The league did not find that the Redskins or Cowboys violated salary cap rules, people familiar with the league’s decision said. Instead, it found that they sought to gain an unfair competitive advantage once the salary cap returned.
“The league’s responsibility is to ensure . . . that every club has a fair, comparable opportunity to win, that the playing field is essentially level, and that no club starts ahead in the race to develop a competitive team,” said one person familiar with the league’s thinking. “The contracts at issue were intended to give clubs precisely such an advantage” when the salary cap system went back into effect.
According to those familiar with the case and the league’s reasoning, the Redskins and Cowboys paid money to players during the uncapped year that otherwise would have been paid to those players in subsequent seasons with a salary cap. That way, the money never counted against the salary cap and the teams would have more cap space available when the salary cap system was back in effect.
The Redskins, those people familiar with the case said, used those measures most extensively and ended up with a player payroll during the uncapped year far in excess of those of other teams.

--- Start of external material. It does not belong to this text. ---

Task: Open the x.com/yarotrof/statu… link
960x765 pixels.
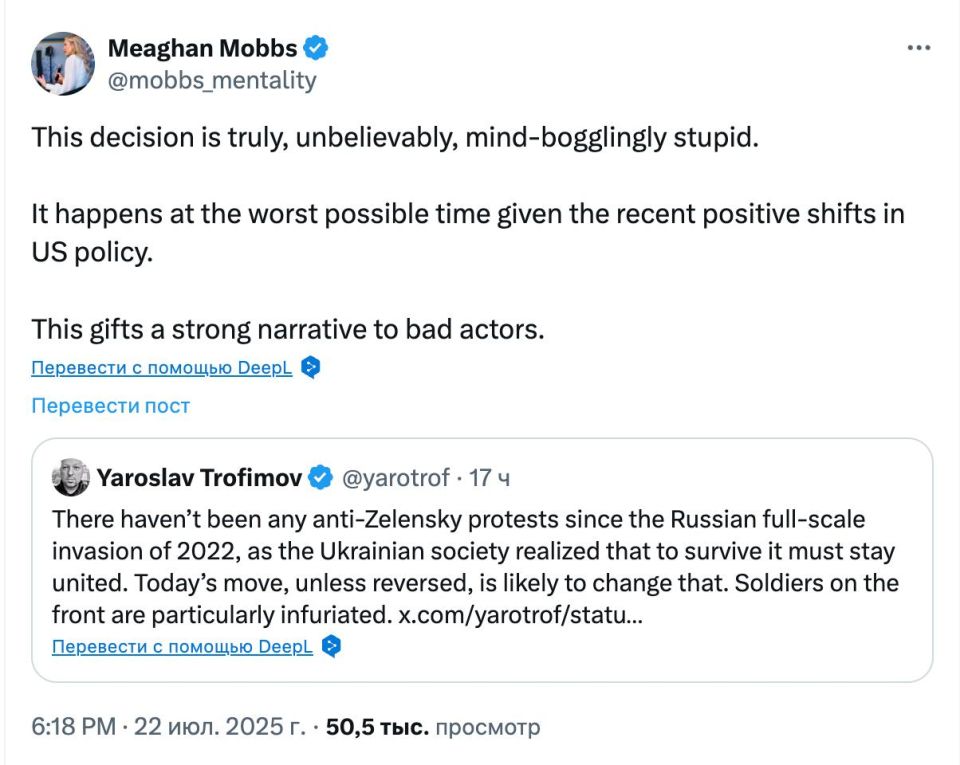Action: pyautogui.click(x=520, y=615)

The NFL Players Association believes the Redskins and Cowboys did nothing wrong, a person with knowledge of the union’s view said. But the union reluctantly agreed to Monday’s salary cap reductions, that person said, because the league would have lowered the salary cap for all 32 teams if it did not.
Once the union agreed, the league redistributed the $46 million in salary cap reductions given to the Redskins and Cowboys to 28 of the other 30 teams. The Oakland Raiders and New Orleans Saints, who also reportedly were found to have transgressed the 2010 understanding, are not to receive any benefit, a person with knowledge of the case said.

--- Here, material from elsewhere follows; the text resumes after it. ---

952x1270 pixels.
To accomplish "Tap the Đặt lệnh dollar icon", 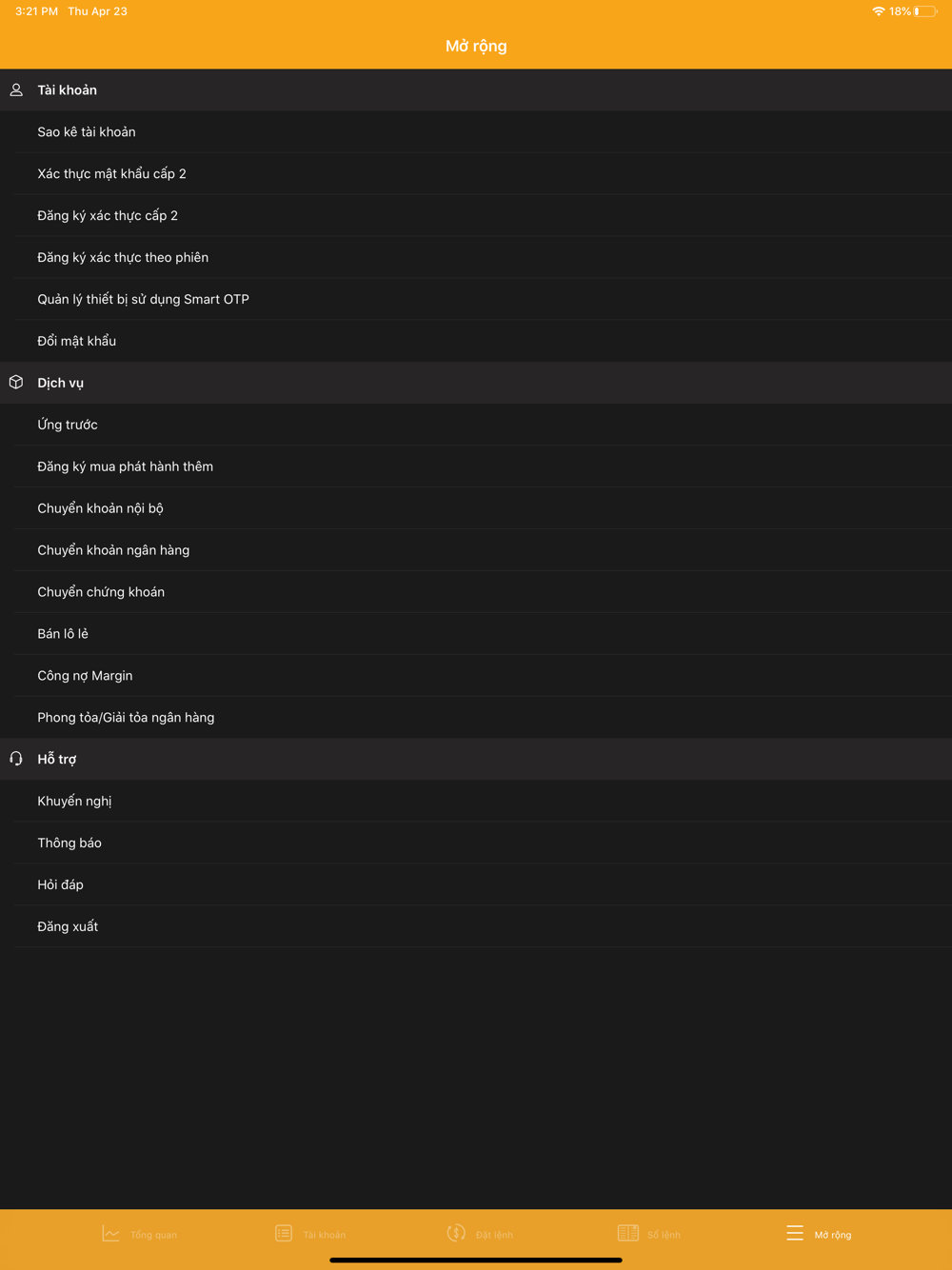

If the Redskins mount a challenge to the salary cap reduction, several people with knowledge of the case said, the team likely would argue that other franchises did the same thing during the uncapped year.
Those people said the Redskins also might argue that other teams were engaged in improper collusion during the uncapped year. But any such claim of collusion could be weakened by the players union’s agreement to the league’s decision in the case, and by the fact that the salary cap reductions were redistributed to other teams, meaning that the overall league-wide compensation to the players was not suppressed.